* DIRECTIONS FOR THIS TASK *
Continue the houseplant essay after its last sentence.

* PASSAGE SHOWN *
+++

Life Lessons Taught by a Houseplant: A Year of Compassion
Caring for other living things can teach us how to care for ourselves.
My 31st birthday passed without much hoopla this year.
I don’t know how you feel about birthdays, but I love them. I love celebrating other people’s birthdays, and I love having big birthdays for myself. I always want a big to-do.
Birthdays are special — they’re all about you. Maybe it’s because I’m a middle child, but it feels good to be recognized and loved just because you’re alive. Birthdays mean attention from friends and family, and gifts — one of my love languages!
Last year I wanted a BIG celebration for my 30th. 30 felt like a big deal. When COVID resurged, I had to opt for a small party with our core little cohort. It was lovely, but I was still a little sad.
At the party, my friend gave me a little bitty fiddle leaf fig. You can see it in the background of this photo.
I’ve never had a houseplant that’s lived more than a few months — somehow I kill them all. (Don’t hate me, I know Millenials are all about their houseplants.)
This one was a real stinker. She got ants (somehow?) and root rot (ok that’s my fault) and lost two of her five leaves. One more broke off on a traumatic windy day when I took her to my office to live.
Honestly, I cursed her for being so difficult. I expected her to die and me to feel guilty for killing her, as all my other plants had gone. I’d have to add another failure to the books and I wasn’t thrilled.
My friend encouraged me to sing to the tree (which I didn’t do), but I did start saying things like, “I hope you live.” Which then turned into, “I want you to live,” and then “You will live, and I will take care of you.”
She stayed a two-leaf twig for a long time. Like really long.
And then one day, a little bud appeared. Shortly after that, another fresh leaf unfurled.
Those little buds are so delicate and precious, it’s hard not to feel pure delight watching them spread. I started to get the whole “I love houseplants” thing.

+++

* DATA EXCERPTS *
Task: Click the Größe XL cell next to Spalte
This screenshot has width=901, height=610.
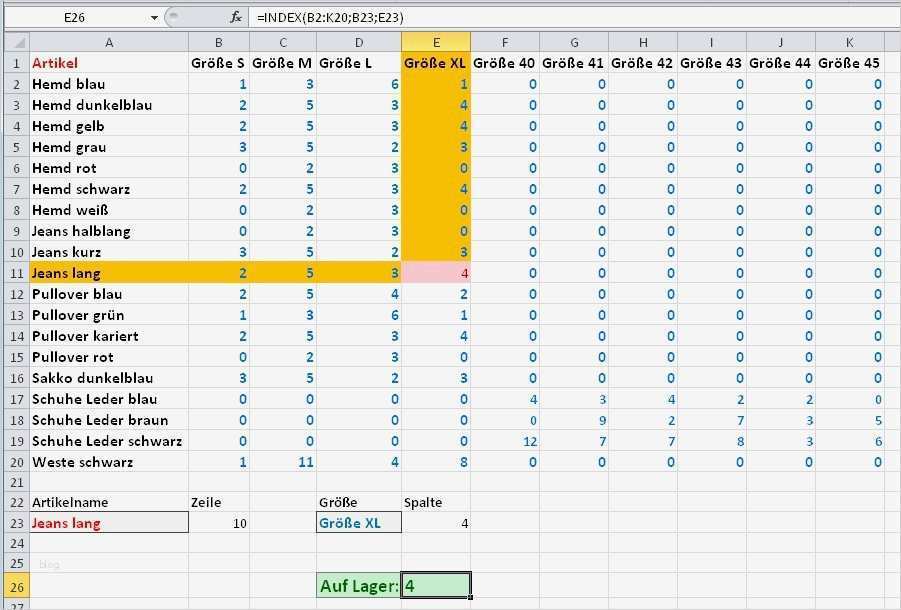Action: pyautogui.click(x=358, y=522)
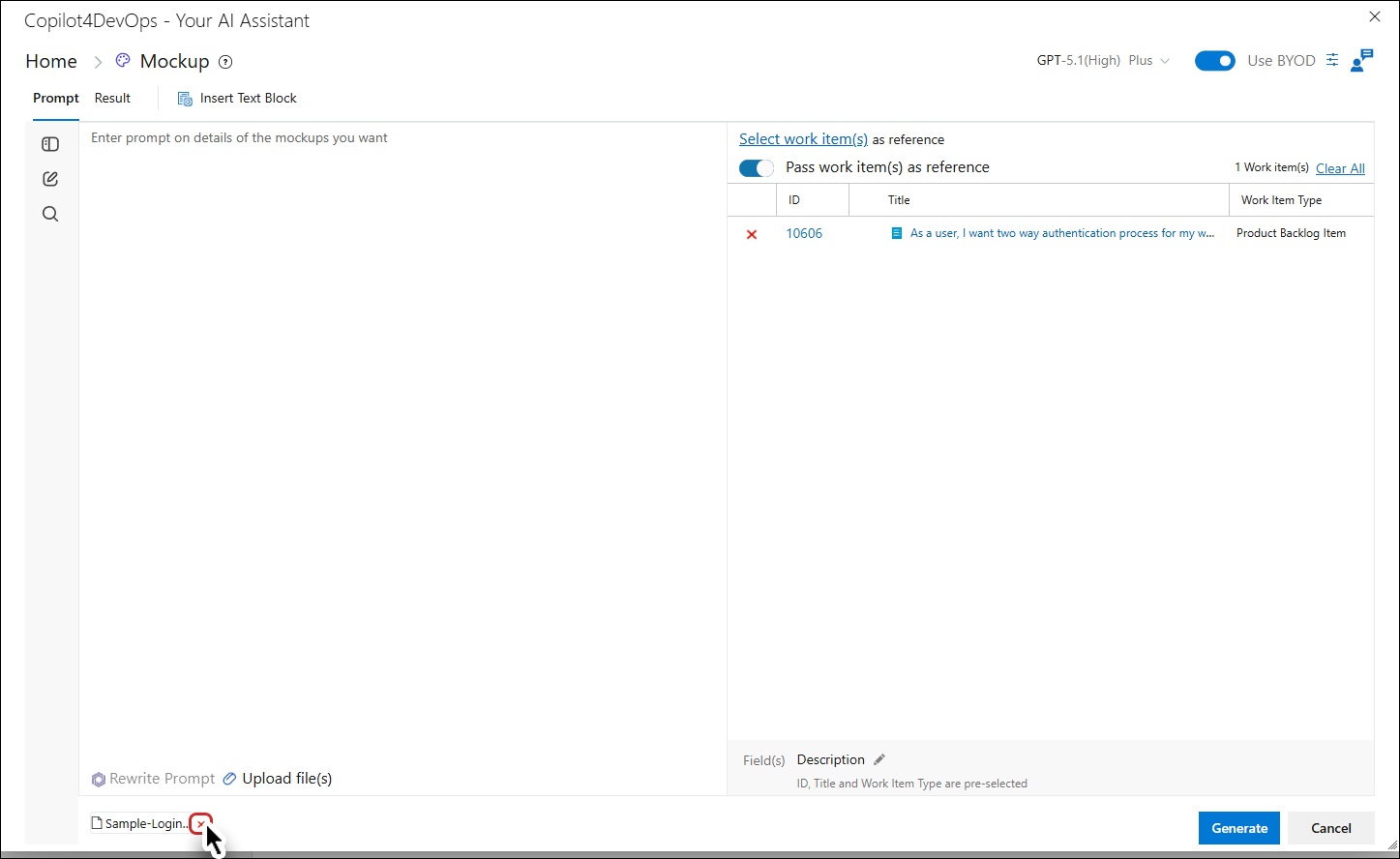Click into the mockup prompt text area
The image size is (1400, 859).
point(402,445)
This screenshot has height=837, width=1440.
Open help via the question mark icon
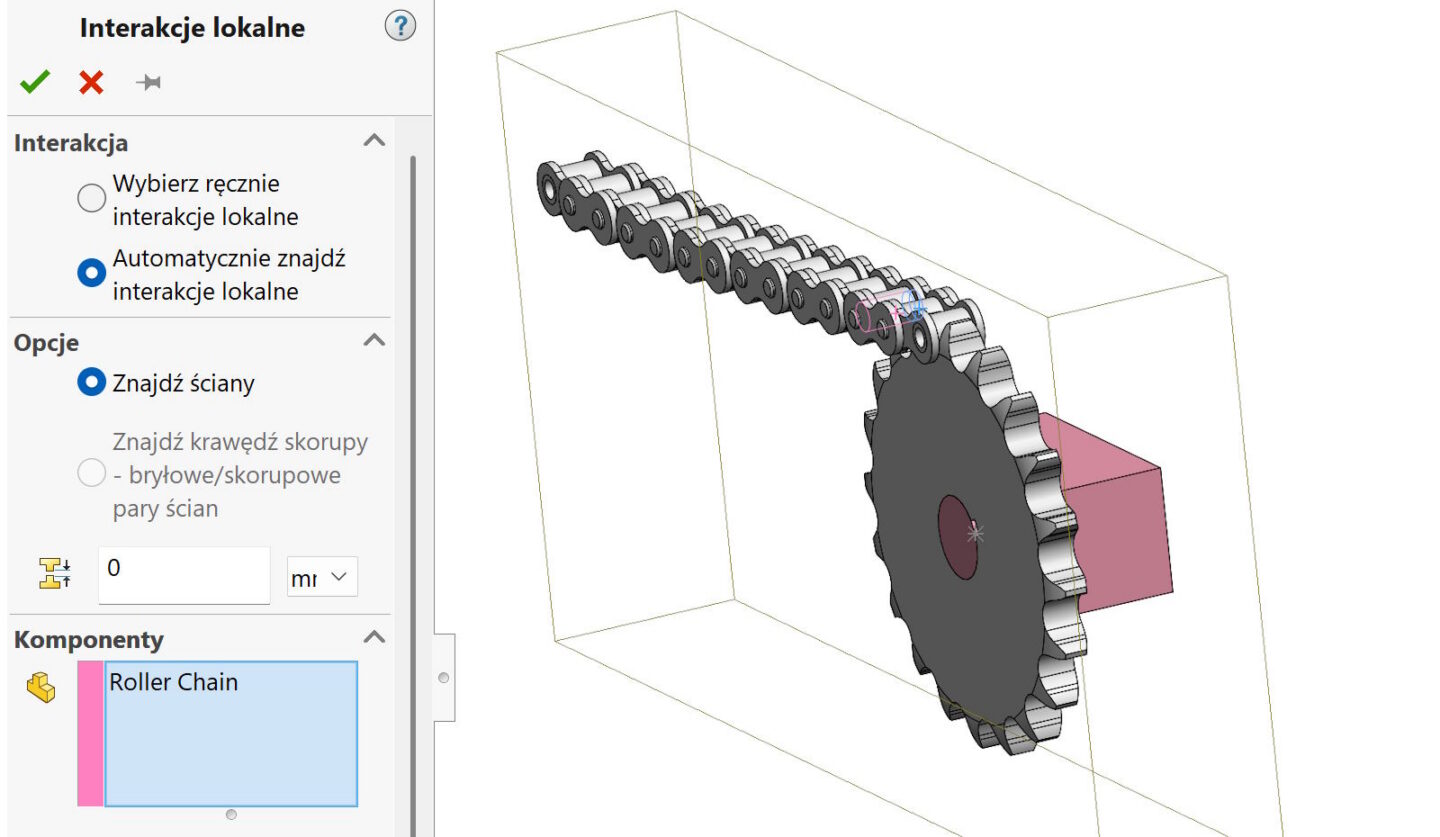click(x=399, y=27)
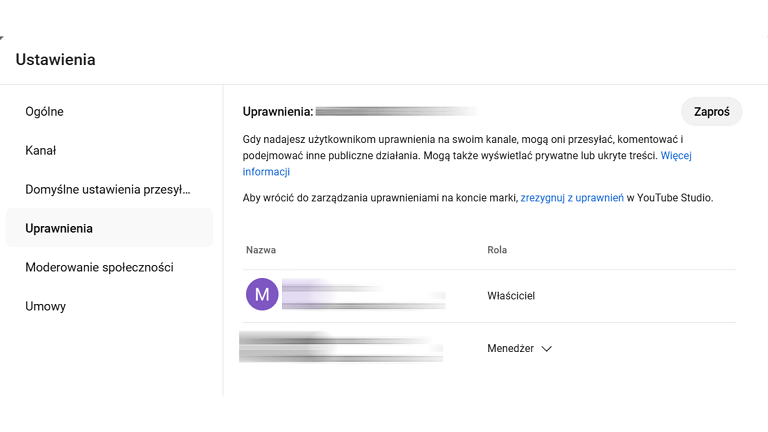The image size is (768, 432).
Task: Open Domyślne ustawienia przesyłania section
Action: 109,190
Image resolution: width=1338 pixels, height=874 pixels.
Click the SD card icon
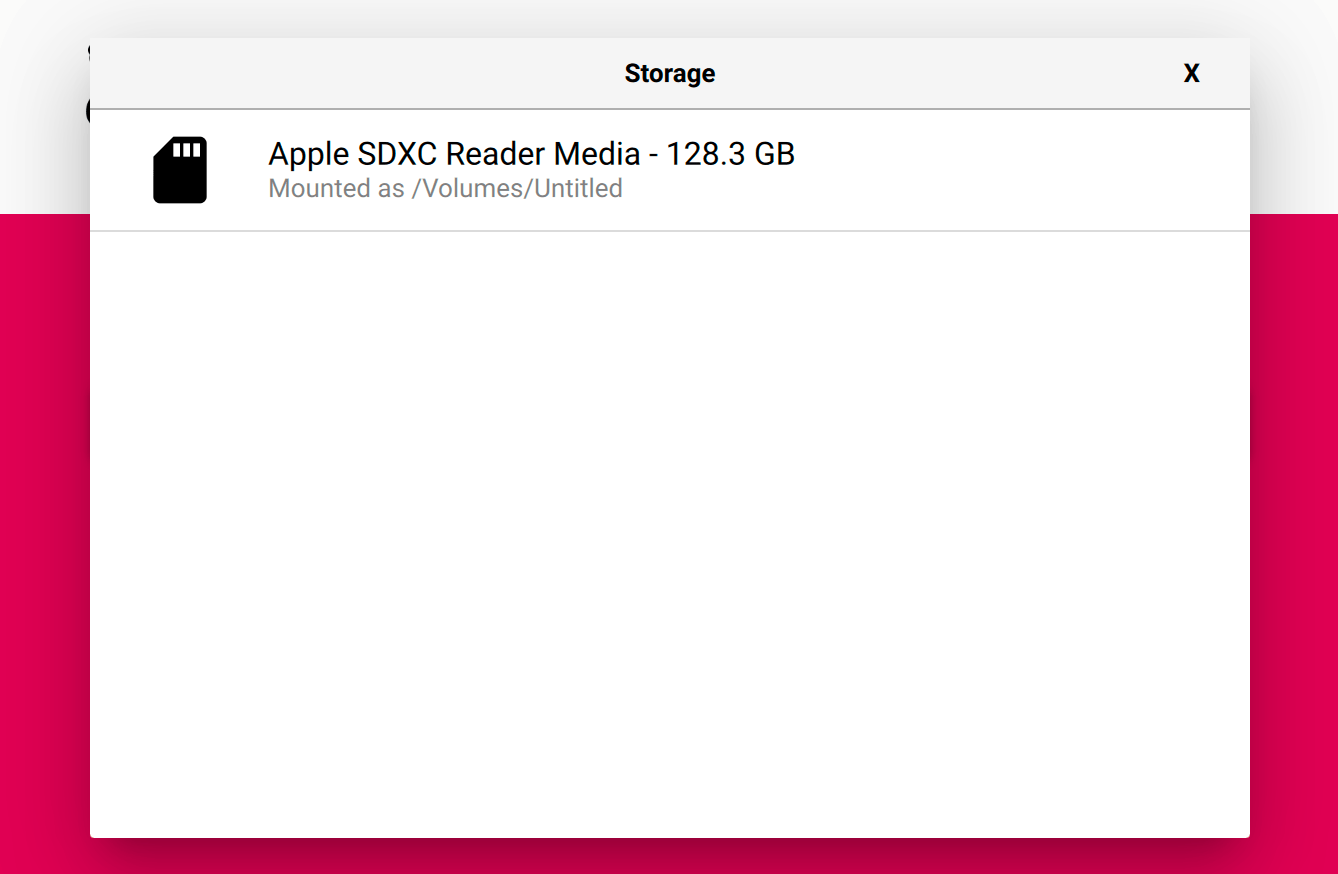point(180,170)
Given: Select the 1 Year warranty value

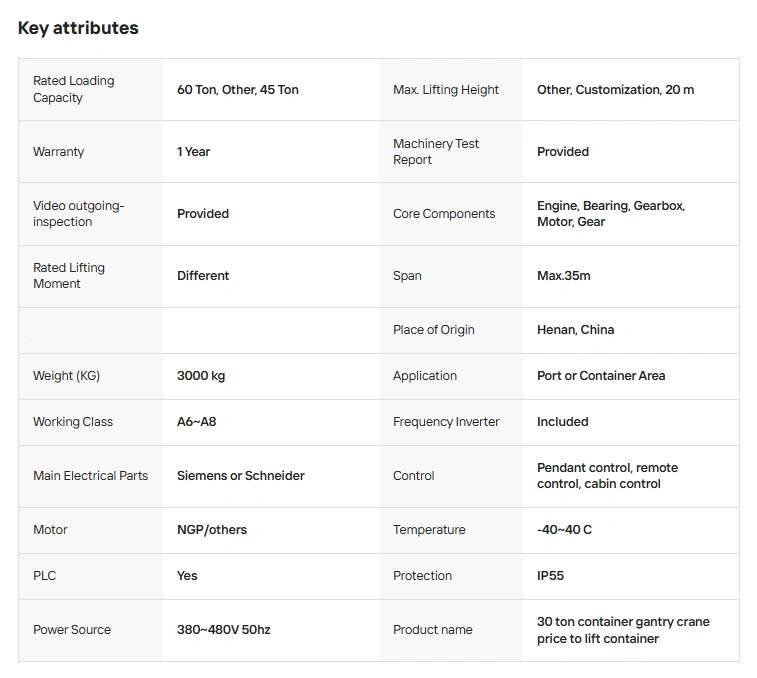Looking at the screenshot, I should 194,152.
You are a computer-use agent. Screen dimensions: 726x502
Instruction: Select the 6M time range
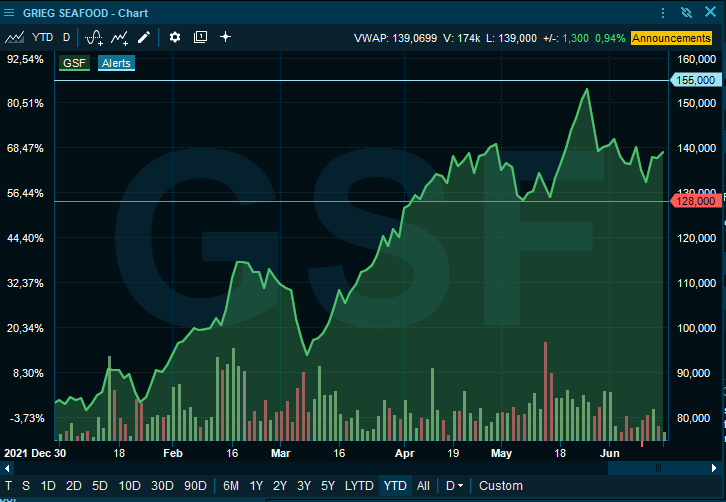coord(230,486)
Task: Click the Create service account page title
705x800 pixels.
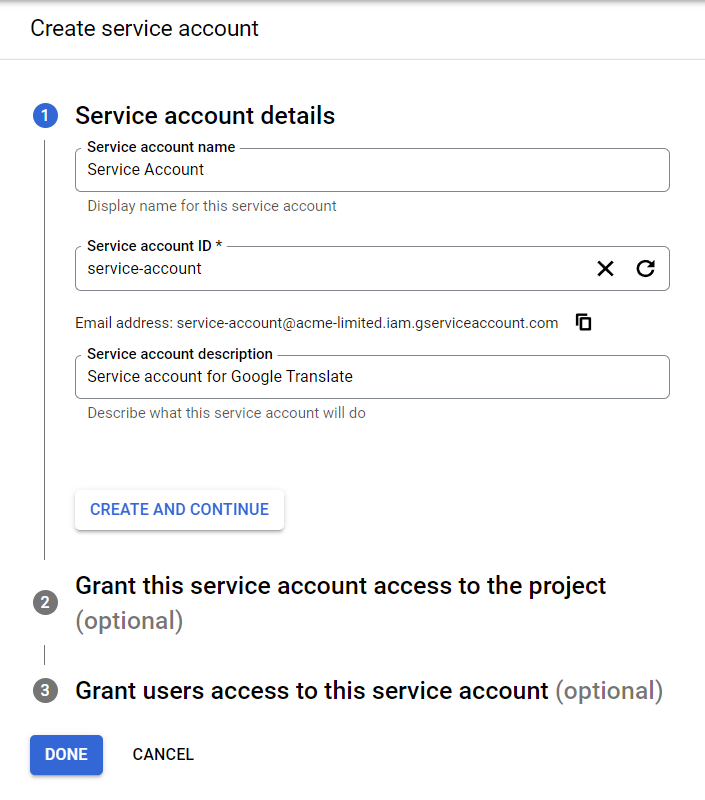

+++

* ANSWER FOR THIS EXERCISE *
Over the year, she lost all her original leaves. But after a year of tender care and patience, another bud appeared on my birthday. Her fifth new leaf. Full circle, and a tree with completely new growth.
It’s hard not to feel like she’s my soul sister now. My year had its share of extreme left turns, plot twists, and hardships.
I can’t say I’ve recovered as quickly as this tree has, but I watch her in wonder and I’m inspired that I can keep regenerating too. See, growth is natural. We don’t have to force it. If we get what we need — stability, love, rest, compassion — we’ll grow too.
That’s the lesson of the tree. I’ve started saying nice things to myself too, things like, “I’m not judging you. I’m in this with you. I will take care of you.” That may sound crazy to you, but as I stop cursing myself for all my issues and instead give myself tender care, I see tiny buds of my own life unfurling before me.
So I was happy this year to have a small birthday. Somehow, all the gentle love and recognition I’ve been allowing myself to receive has let me know it’s ok for things to be small. No one is going to forget me. I don’t need recognition to feel special or safe. Things will unfurl the way they do, and I can let that be enough.